[Given entries start]
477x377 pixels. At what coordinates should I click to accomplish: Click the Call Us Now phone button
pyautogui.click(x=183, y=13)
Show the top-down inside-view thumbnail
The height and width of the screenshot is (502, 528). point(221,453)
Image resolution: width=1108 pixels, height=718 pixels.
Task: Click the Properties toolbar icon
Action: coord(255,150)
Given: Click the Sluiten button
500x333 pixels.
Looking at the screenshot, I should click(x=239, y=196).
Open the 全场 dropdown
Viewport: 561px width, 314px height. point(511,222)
[Given entries end]
[Given entries start]
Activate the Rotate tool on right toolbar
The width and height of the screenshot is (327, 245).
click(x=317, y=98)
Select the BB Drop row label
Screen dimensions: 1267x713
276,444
[Given entries end]
[Given entries start]
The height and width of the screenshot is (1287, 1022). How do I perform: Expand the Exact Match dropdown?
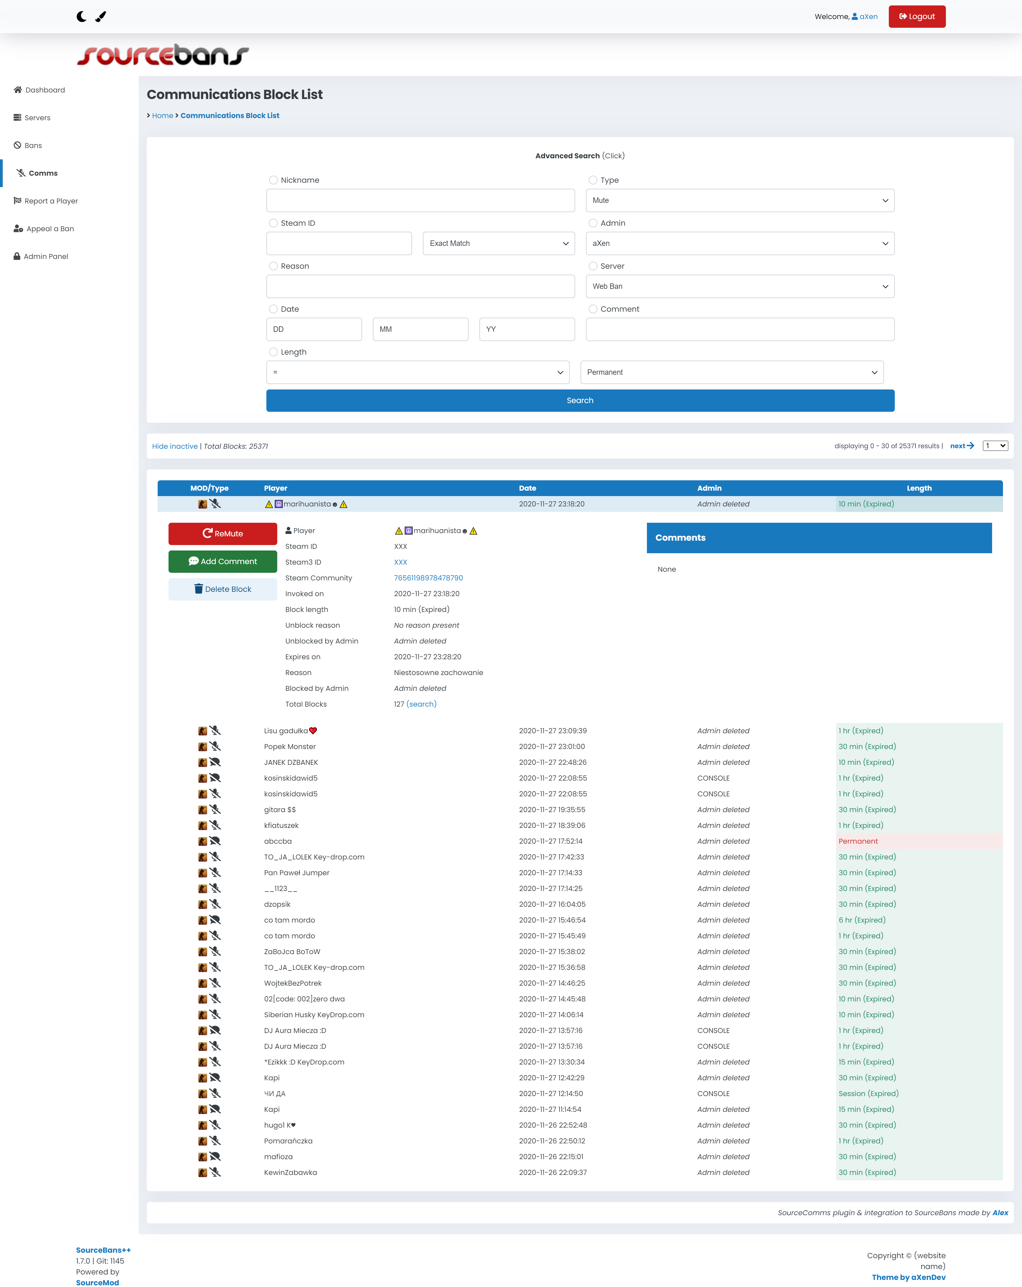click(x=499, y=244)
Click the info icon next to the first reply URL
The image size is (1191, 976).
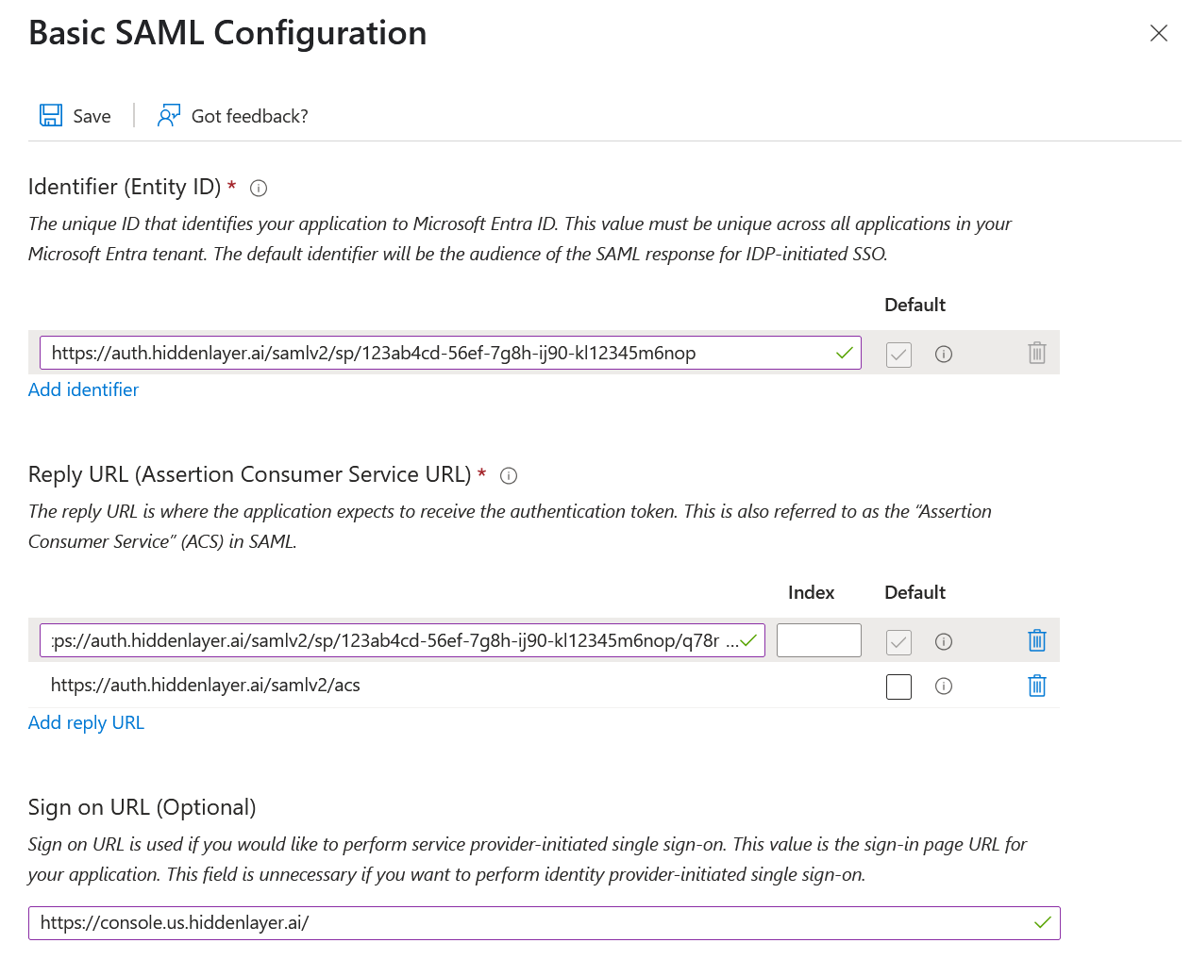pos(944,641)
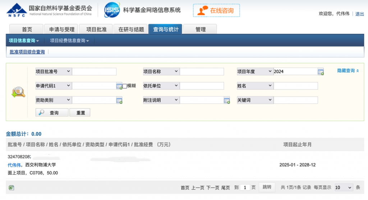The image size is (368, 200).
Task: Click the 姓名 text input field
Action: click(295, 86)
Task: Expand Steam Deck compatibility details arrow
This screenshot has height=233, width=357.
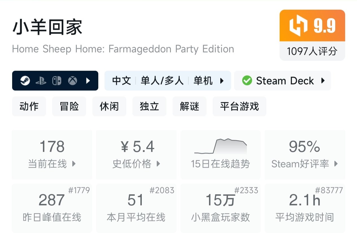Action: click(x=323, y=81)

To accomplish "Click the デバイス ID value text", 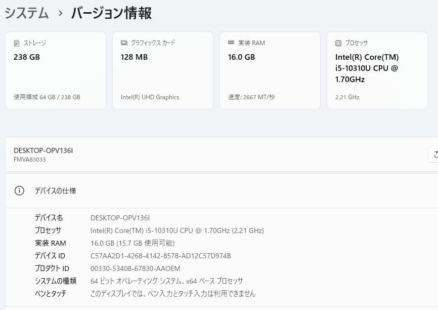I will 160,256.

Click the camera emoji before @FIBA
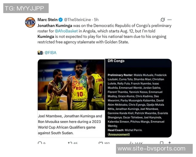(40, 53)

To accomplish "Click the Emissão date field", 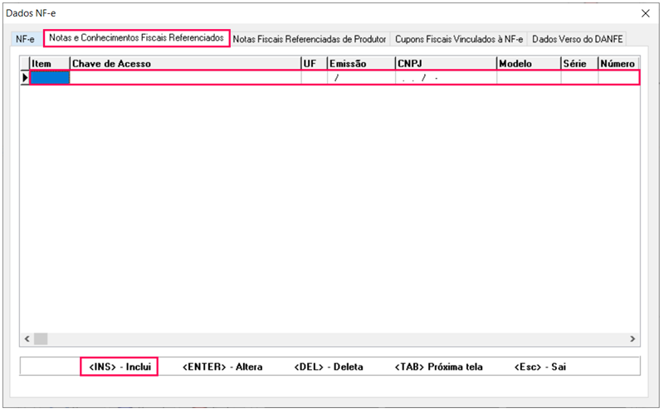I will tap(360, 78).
[Given entries end]
### Task to complete
Transcribe the rows exactly, everything from the line containing "477x377 pixels. At" down to the line containing "Looking at the", with both of those lines included.

### Task result
477x377 pixels. At what coordinates should I click to accomplish: Click the Call Us Now phone button
pyautogui.click(x=183, y=13)
Show the top-down inside-view thumbnail
The height and width of the screenshot is (502, 528). point(221,453)
Image resolution: width=1108 pixels, height=718 pixels.
Task: Click the Properties toolbar icon
Action: coord(255,150)
Given: Click the Sluiten button
500x333 pixels.
Looking at the screenshot, I should click(x=239, y=196).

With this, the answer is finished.